L’opinione pubblica – questa è l’impressione – le spiegazioni di Matteo Piantedosi non se le beve. Da quella maledetta domenica del disastro davanti al mare di Cutro non è passato giorno senza che venissero avanti dubbi e nuove verità sulle responsabilità di chi doveva agire per salvare quelle vite; da tutto quello che si legge, a cominciare dalle parole dolenti del comandante della Guardia costiera di Crotone Vittorio Aloi, emerge che forse perché le regole non sono chiare c’è stato un gran pasticcio. 

Ma in un Paese civile un “pasticcio” di  questo tipo, semplicemente, non è ammissibile. Perché non sia intervenuta la Guardia costiera non è chiaro, a meno che non abbia ragione (e senz’altro ha ragione) l’ammiraglio Vittorio Alessandro, ex portavoce del Comando generale delle Capitanerie di porto, che ha ricordato che «a un certo punto le nostre motovedette sono diventate i taxi del mare, i nostri uomini da eroi sono diventati la cinghia di trasmissione, le nostre navi, come la Diciotti e la Gregoretti, che avevano fatto niente più che il loro dovere salvando i migranti in pericolo, sono state lasciate fuori dai porti italiani».
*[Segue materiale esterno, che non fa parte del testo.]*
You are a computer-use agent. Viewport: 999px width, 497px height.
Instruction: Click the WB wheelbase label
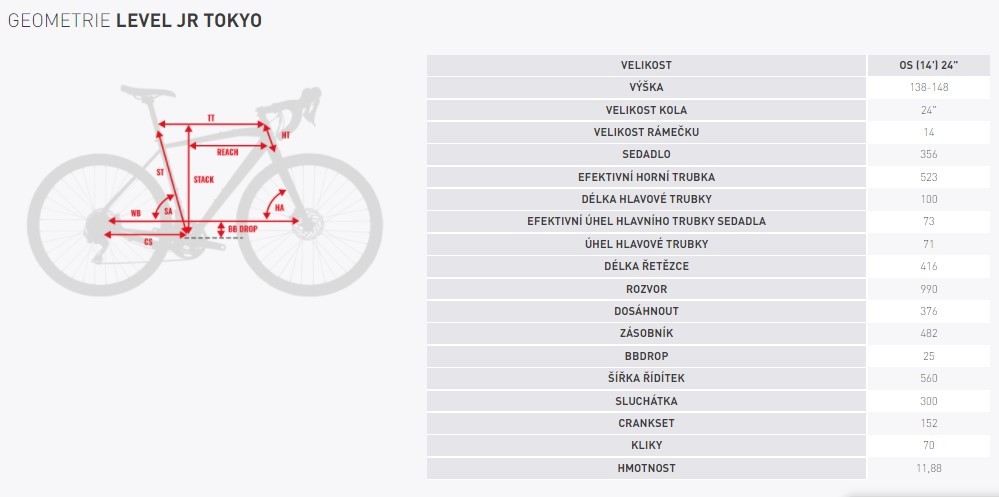point(136,213)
E poi? Con il governo Conte 1 –  ministri Matteo Salvini e Luigi Di Maio – «è cambiato il clima politico, ma sono cambiate anche le regole d’ingaggio ed è cambiata l’immagine stessa del Corpo». Come si fa a non vedere che il problema è politico?

Ecco allora che Mattarella non diventa il bersaglio delle critiche come accadde a Oscar Luigi Scalfaro dopo Capaci ma viene percepito come il simbolo dello Stato vero contro lo Stato ridicolo. 

Ed è inutile girarci intorno, il governo è oggettivamente sul banco degli imputati: si dice – lo ha detto senza vergogna Piantedosi – che queste tragedie sono accadute anche in passato, ma che significa? La strage di Cutro è avvenuta adesso, ed è il governo di adesso che deve spiegare, dove “spiegare” significa chiarire per filo e per segno cosa si è fatto e cosa non si è fatto senza trincerarsi nel burocratese viminalizio. 

Si dice anche che non bisogna strumentalizzare la tragedia, una frase che pare giusta ma che non significa nulla: non se ne deve parlare? Qualcuno può avere da ridire sulla opportunità che Elly Schlein sia andata ieri a Crotone, e effettivamente in questi casi come fai sbagli, se vai ti criticano se non vai ti criticano per il motivo opposto. Ma è sempre meglio esserci che non esserci, o addirittura scappare come ha fatto il governo che a Crotone non s’è visto. 

Non hanno capito che dimenticare Crotone non sarà possibile. A maggior ragione dopo l’immagine del Presidente davanti alle bare, questo Presidente ancora una volta ha rappresentato la solidarietà e anche la costernazione degli italiani per quanto è avvenuto con una presenza muta che ha detto più di mille parole che si saranno sentite anche in India.